Written task 1: Retype, word for word, the stretch of the MIDI flowchart text that starts with "The steps 2303" and runs through "transmitted to the respective receiving devices 2003-2005.".
Written task 2: Extend the description of the MIDI data transmission flowchart, starting after its final sentence.

Given text:

━━━━━━━━━━

The steps 2303 and 2304 compose a processing loop whose looping process continues until the determination in step 2304 becomes YES. Thus, the performance data is transmitted/received between the database 2002 and the performance device 2001, and is transmitted to the respective receiving devices 2003-2005.

FIG. 24 is a flowchart of the label 2 process effected in step 2303, which will be described next in detail. As described above, the database 2002 transmits the same performance data in units of MIDI data to the performance device 2001 and the respective receiving devices 2003-2005, but the timings at which the performance data are received by the performance device 2001 and the receiving devices 2003-2005 are different because different times are required for the respective transmissions of the performance data. The same MIDI data is transmitted at an earlier timing to the performance device 2001 than to the receiving devices 2003-2005. The present time register and the performance time register are variables prepared to separately control the timings of transmitting the MIDI data to the performance device 2001 and the respective receiving devices 2003-2005.

First, in step 2401, the CPU 101 determines whether one millisecond has lapsed in the present time register since its value was updated last. If there is a difference of a value corresponding to at least one millisecond between the value of the timer 102 updated last and the present value of the timer 102, the determination becomes YES. Thus, the CPU 101 increments the respective values of the present time register and the performance time register (steps 2402 and 2403), and then shifts its control to step 2404. If otherwise in step 2401, the determination becomes NO, and the CPU 101 shifts its control to step 2404.

In step 2404, the CPU 101 determines whether a timing of transmitting to the performance device 2001 next MIDI data selected among the MIDI data stored in the music data buffer has come. When the value of the time data added to the selected MIDI data is smaller than the value of the present time register, the determination becomes YES. Thus, in step 2405, the CPU 101 causes the transmitter 108 to transmit the MIDI data and the time data to the performance device 2001. Then, the CPU 101 shifts its control to step 2406. If otherwise in step 2404, the determination becomes NO, and the CPU 101 then shifts its control to step 2406.

In step 2406, the database 2002 inquires the sever through the receiver 107 of whether there is any data received for the database. If there is, the database downloads the data and the CPU 101 determines whether the data is MIDI data received from the performance device 2001. If data on the transmission source added to the received data indicates the performance device 2001, the determination becomes Yes, and the CPU 101 shifts its control to step 2407. If otherwise in step 2406, the determination becomes NO, and the CPU 101 then shifts its control to step 2410.

In step 2407, the CPU 101 determines whether the MIDI data received by the receiver 107 is the first data received as music information from the performance device 2001. When the database starts to transmit the performance data to the performance device 2001, and then the user starts to manipulate the keyboard 130 of the performance device 2001, the database 2002 receives first MIDI data. Thus, the determination becomes YES. Thus, in step 2408, the CPU 101 substitutes the time data added to the MIDI data into the performance time register, and then shifts its control to step 2409. If otherwise in step 2407, the determination becomes NO, and the CPU 101 shifts its control to step 2409, where the CPU 101 causes the transmitter 108 to transmit the MIDI data and time data received from the performance device 2001 to the respective receiving devices 2003-2005.

━━━━━━━━━━

Recorded data:
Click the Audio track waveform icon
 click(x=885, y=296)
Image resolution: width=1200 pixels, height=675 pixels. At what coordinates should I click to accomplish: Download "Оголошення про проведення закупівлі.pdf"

━━━━━━━━━━

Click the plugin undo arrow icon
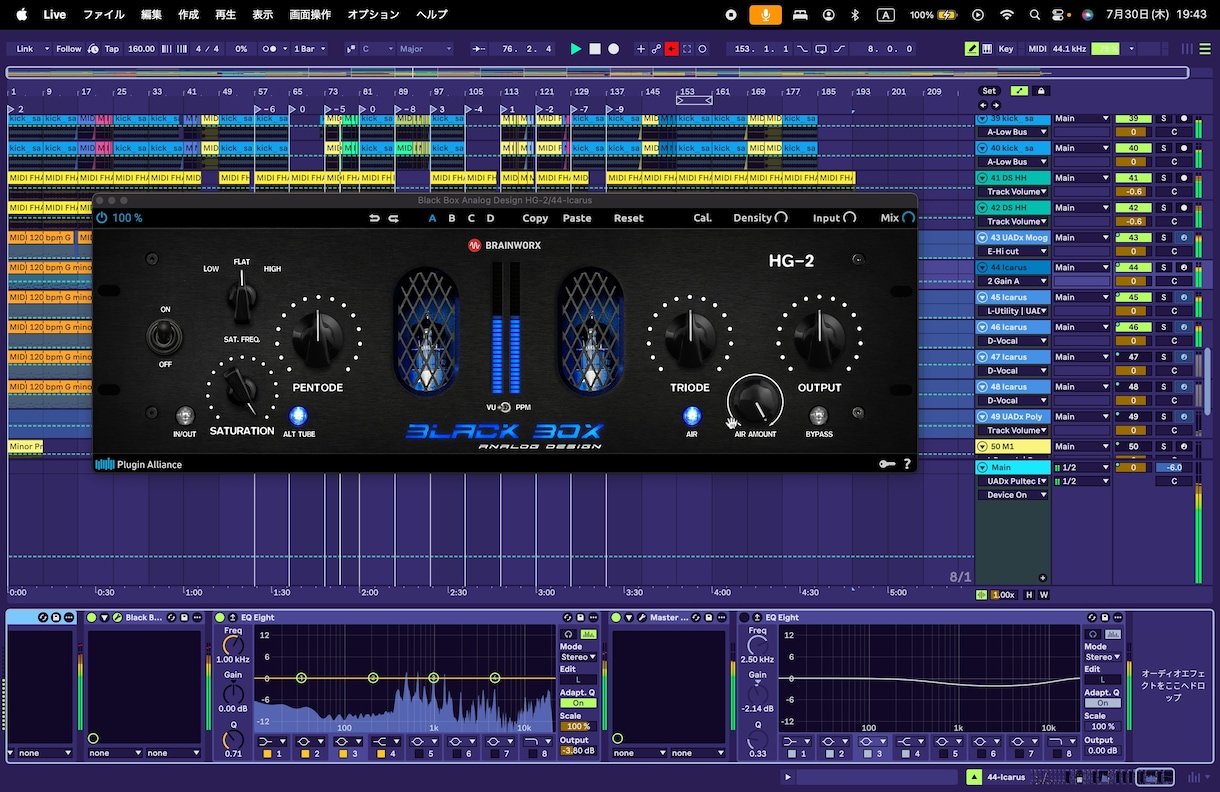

━━━━━━━━━━

Final result 1:
The steps 2303 and 2304 compose a processing loop whose looping process continues until the determination in step 2304 becomes YES. Thus, the performance data is transmitted/received between the database 2002 and the performance device 2001, and is transmitted to the respective receiving devices 2003-2005.

Final result 2:
As described above, the database 2002 substitutes the time data received first from the performance device 2001 into the performance time register. The time data represents the time counted, using as an initial value the value of the time data received first from the database 2002. Thus, as will be described later, only by merely comparing the value of the performance time register and the time data and then specifying a timing of transmitting the value of the performance time register based on the result of the comparison, a possible discrepancy in timing between the transmissions of the performance data specified by the user and the performance data received from the performance device 2001 in units of MIDI data to the respective receiving devices 2003-2005 is avoided. Thus, the respective receiving devices 2003-2005 reproduce those performance data synchronously.

Then, in step 2410, the CPU 101 determines whether the timing of transmitting to the respective receiving devices 2003-2005 next MIDI data selected from among the MIDI data stored in the music data buffer has come. When the value of the time data added to the MIDI data becomes smaller than the value of the performance time register, the determination becomes YES. Thus, in step 2411, the CPU 101 causes the transmitter 108 to transmit the MIDI data and time data to the respective receiving devices 2003-2005 in step 2411, and then terminates the process. If otherwise, the determination becomes NO, and the CPU 101 then terminates the process.

FIG. 25 is a flowchart of a music information receiving process effected by the CPU 101 of each of the receiving devices 2003-2005, which will be described next. When the user specifies with the switch group 115 that the music information transmitting/receiving apparatus should function as a receiving device, the CPU 101 executes a relevant program stored in the ROM 103 to effect the music information receiving process.

First, in step 2501, the CPU 101 effects initialization which includes clearing the values set in the respective variables and substituting preset values into the variables, and securing in the RAM 104 an area which temporarily stores the received performance data (hereinafter referred to as a received music data buffer). Then, in step 2502, the CPU 101 effects the label 3 process, which includes receiving performance data received from the database 2002 and reproducing it.

The CPU 101 then shifts its control to step 2503, where it determines whether the reception of the music information has been completed. When the receiver has not received the performance data from the database 2002 for more than a predetermined time or when the user manipulates the switch group 115 to instruct the receiver to stop reception of the performance data, the determination in step 2503 becomes YES, and the CPU 101 then terminates the process. If otherwise in step 2503, the determination becomes NO, and the CPU 101 then returns its control to step 2502, where it effects the label 3 process.

The steps 2502 and 2503 compose a processing loop whose looping operation continues until the determination in step 2503 becomes YES. Thus, the receiver sequentially receives MIDI data from the database 2002 and processes them to thereby effect an automatic performance.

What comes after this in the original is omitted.